Volante do São Paulo tem a companhia dos pais e do irmão na capital paulista, que o ajudam em tarefas básicas e lhe dão apoio diante das dores no joelho esquerdo

Fonte Globo Esporte
Rodrigo Caio tem o apoio da família na capital paulista (Foto: Rafael / Arquivo Pessoal)
Rodrigo Caio tem três aliados em seu começo de recuperação da grave lesão no joelho esquerdo. Moradores de Dracena, - cidade a 650km de São Paulo - pai, mãe e irmão do volante estão na capital paulista para lhe dar apoio e ajudá-lo em tarefas básicas do dia a dia. Com dificuldades para se locomover e fazendo uso de muletas, o atleta do Tricolor exalta a presença da família por perto em um momento difícil da carreira.
- É muito importante, um estímulo a mais na minha recuperação. Não é fácil para nenhum jogador essa situação. Os três devem ficar aqui comigo até eu começar a andar normalmente e conseguir fazer as coisas sozinho - diz Rodrigo Caio.
Os pais do jogador, Celso e Edlene, estavam no Morumbi quando o atleta sofreu a ruptura do ligamento cruzado, na partida diante do Criciúma, no último dia 2. Desde então, eles permaneceram na capital e acompanharam de perto a cirurgia de reconstrução do ligamento cruzado anterior e da sutura do menisco medial, na quinta-feira passada (7). Rafael, irmão do são-paulino, chegou à cidade nesta terça-feira (11).

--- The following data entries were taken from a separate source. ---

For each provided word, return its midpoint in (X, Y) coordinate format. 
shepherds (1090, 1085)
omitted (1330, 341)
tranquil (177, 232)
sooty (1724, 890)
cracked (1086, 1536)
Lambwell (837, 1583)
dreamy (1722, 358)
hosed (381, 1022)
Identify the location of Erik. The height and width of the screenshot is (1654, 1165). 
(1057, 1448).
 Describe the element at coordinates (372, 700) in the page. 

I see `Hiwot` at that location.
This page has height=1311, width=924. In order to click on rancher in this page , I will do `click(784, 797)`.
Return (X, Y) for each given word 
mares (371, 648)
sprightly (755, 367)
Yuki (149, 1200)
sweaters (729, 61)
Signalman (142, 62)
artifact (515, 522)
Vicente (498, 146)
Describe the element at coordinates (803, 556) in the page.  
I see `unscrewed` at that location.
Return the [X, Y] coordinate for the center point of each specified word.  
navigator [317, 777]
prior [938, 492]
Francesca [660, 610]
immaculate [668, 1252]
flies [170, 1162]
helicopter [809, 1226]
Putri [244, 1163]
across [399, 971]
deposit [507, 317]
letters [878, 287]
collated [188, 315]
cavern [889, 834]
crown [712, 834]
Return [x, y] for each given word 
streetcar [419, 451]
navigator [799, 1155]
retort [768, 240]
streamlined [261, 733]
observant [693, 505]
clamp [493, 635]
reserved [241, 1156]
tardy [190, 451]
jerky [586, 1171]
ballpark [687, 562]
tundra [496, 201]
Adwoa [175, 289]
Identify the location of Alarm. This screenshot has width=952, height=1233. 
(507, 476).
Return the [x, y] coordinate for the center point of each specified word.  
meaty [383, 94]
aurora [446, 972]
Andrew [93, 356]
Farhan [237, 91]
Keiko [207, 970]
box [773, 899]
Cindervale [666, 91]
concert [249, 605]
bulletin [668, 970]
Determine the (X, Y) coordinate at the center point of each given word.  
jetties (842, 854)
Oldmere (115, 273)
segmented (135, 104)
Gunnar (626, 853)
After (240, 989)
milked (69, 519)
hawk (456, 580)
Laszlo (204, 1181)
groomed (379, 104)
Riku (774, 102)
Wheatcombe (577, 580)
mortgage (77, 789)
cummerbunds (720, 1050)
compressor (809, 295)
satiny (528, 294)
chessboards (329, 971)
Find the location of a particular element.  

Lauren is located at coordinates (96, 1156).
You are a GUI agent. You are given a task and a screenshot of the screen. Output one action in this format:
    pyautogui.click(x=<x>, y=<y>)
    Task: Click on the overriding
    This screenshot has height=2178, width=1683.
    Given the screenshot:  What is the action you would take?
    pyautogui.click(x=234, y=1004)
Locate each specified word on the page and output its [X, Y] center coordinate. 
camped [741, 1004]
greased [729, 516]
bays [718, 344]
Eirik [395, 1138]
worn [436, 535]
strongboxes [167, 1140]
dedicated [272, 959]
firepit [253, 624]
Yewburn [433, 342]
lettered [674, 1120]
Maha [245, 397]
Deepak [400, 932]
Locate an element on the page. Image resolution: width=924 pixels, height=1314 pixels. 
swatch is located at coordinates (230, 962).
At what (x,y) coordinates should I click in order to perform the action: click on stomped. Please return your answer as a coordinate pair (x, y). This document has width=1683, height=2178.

- Sempre estivemos perto do Rodrigo Caio em qualquer momento. Nunca deixamos ele sozinho em São Paulo, para poder cuidar dos assuntos particulares e ele se concentrar apenas em jogar bola. Mas a gente acabava se revezando. Agora com a lesão vamos ficar todos juntos, para acompanhar ele nesse processo - fala Rafael.
Dificuldades
Com o joelho inchado devido ao período pós-operatório, Rodrigo Caio permanece a maior parte do dia dentro de sua casa, sentado ou deitado, e está utilizando um protetor de joelhos. Além das muletas, para se locomover ele precisa contar com a ajuda de seus familiares, como por exemplo na hora de ir ao banheiro. A rotina envolve alongamentos e compressas de gelo.
- No primeiro e segundo dia depois da operação senti muita dor. Ainda sinto um incômodo para dormir. Na maior parte do dia procuro ficar com a perna para cima, deitado, quietinho.
Nesta quarta-feira (12), o volante tem um retorno ao médico para saber sobre a sua programação de fisioterapia. Ele ficará pelo menos seis meses em recuperação.